Namun, anggapan tersebut salah loh gengs. Bahkan sepenuhnya tak benar. Geisha bukan PSK dan mereka tak selalu membubuhkan bedak tebal berwarna putih di wajahnya. Bahkan, geisha tak selalu perempuan. Nah loh, apa lagi fakta-fakta lain tentang geisha yang seringkali menjadi kesalahpahaman di sekeliling kita? Mau tau nggak?
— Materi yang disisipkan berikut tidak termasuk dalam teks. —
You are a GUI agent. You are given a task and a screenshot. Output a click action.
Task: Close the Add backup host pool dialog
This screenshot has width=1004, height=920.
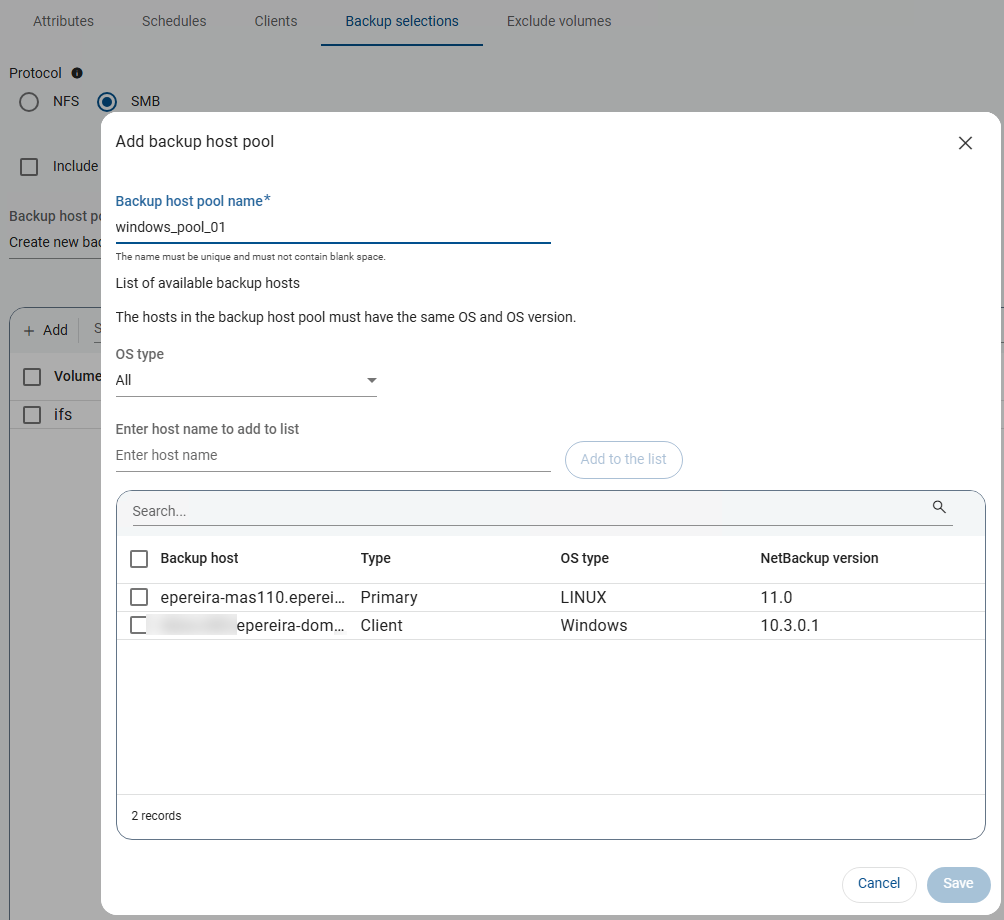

Selamat datang di channelterbaik.com dan kali ini kita akan membahas 7 Fakta Sensual Geisha
Geisha bukanlah PSK
Bertolak belakang dengan kepercayaan popular yang berkembang di masyarakat awam, geisha bukanlah psk. Kesalahpahaman ini dipercaya bermula dari, orang barat yang dulunya diketahui berinteraksi dengan oiran. Oiran ini lah yang sebenarnya berprofesi sebagai wanita tuna susila. Alasan mengapa orang awam menyamakan geisha dengan oiran adalah karena pakaian mereka yang hampir sama. yang pakaian tradisionalnya mirip dengan geisha. Para geisha bertugas memainkan musik, menari, dan menggoda para pria agar mereka tetap terhibur sementara mereka menunggu kedatangan oiran.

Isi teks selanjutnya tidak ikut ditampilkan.